It’s been a long time, but I’m excited to announce the first guest post in just over a year!
BK (yes, the BK made famous (?!) by this very blog) shares some of his thoughts on music and writing, with tips on enjoying either or both. Here’s what he has to say:
The focus of CeeBee’s blog is normally writing. As a guest contributor who is not a writer by craft, I cannot give writing tips or point to helpful books or workshops. And, as an engineer by profession, I am more a supporter of the arts than an artistic individual on my own. I do, however, enjoy music.
I play at guitar. I am not an accomplished musician. There will never be long lines outside the box office where eager fans wait to get the best seats to a BK concert or multi-thousand hits on a YouTube music video featuring my latest release. So, if American Idol or a big recording contract is not in my future, why do I play? Let me introduce you to the BK Theory of Musical Performance.
Set your level of expectation:
What I seek in playing is fun. I do not expect note for note reproduction of an Eric Clapton guitar riff. And no one will ever confuse my rendition of a James Taylor vocal with the original. But that is okay, because my goal is to play well enough so that when friends come together we can make a happy sound.
Accept your mistakes:
I was discussing guitar with a former coworker who played while he was in college but had stopped playing when he moved into the real world of jobs, student loan repayment, independent living – the adult things into which we fall at some point in life. No time to practice, fewer friends with whom to play. “But why did you stop?” I asked.

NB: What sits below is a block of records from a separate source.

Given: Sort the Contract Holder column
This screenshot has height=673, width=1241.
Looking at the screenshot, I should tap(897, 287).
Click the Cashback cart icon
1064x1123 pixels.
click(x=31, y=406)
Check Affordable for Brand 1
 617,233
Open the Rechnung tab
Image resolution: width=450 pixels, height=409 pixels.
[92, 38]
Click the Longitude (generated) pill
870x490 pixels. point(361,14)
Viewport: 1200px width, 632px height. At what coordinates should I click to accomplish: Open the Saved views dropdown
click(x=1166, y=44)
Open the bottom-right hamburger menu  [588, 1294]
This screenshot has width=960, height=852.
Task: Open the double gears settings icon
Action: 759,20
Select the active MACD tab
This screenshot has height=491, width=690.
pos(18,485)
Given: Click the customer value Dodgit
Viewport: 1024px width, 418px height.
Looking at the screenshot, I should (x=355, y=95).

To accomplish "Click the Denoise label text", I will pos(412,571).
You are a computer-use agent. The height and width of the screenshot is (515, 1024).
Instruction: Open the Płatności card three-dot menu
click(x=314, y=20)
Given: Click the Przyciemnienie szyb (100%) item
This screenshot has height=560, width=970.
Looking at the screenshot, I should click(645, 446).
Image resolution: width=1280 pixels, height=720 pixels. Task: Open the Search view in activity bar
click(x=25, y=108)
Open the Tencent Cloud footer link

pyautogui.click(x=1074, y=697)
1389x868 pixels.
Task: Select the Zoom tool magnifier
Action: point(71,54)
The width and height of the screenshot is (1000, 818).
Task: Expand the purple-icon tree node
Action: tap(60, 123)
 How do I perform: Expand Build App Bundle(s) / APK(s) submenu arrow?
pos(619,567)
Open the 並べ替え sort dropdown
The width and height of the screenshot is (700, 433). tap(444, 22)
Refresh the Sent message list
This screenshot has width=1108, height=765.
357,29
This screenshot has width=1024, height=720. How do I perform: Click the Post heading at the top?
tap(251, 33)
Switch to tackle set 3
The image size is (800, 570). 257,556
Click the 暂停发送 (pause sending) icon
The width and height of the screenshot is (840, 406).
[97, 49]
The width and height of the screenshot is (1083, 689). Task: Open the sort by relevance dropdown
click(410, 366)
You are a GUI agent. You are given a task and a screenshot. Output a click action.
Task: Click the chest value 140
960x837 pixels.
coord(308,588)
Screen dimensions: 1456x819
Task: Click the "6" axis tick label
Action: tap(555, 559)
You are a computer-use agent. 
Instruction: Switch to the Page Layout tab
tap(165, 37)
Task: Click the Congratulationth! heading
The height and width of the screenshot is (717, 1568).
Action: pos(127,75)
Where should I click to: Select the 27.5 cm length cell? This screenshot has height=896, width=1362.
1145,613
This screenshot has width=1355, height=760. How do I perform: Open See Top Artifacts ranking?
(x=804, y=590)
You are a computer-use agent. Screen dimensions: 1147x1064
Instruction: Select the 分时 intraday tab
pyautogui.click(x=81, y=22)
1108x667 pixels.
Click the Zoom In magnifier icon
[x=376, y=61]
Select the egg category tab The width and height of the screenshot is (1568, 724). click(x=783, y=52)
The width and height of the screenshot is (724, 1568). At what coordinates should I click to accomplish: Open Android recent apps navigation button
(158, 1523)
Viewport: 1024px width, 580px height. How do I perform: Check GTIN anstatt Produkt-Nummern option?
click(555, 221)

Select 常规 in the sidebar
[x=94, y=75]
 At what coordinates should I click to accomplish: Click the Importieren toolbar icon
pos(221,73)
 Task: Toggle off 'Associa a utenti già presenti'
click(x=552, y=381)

“I used to be able to play songs without missing a note. Now I make mistakes.” I guess this is an extension of setting expectations, but it is also a statement about self-forgiveness. When CeeBee and I saw Bruce Springsteen and the E Street Band a few years ago there was a moment during the show when the band had a miscommunication at a song bridge. Bruce made some comment about the band messing up and they picked up then continued the song. After the song ended Steve Van Zandt whispered something and Springsteen broke into a big smile. Stepping to the mic, he said “So Little Stevie just told me that I was the one who was off.”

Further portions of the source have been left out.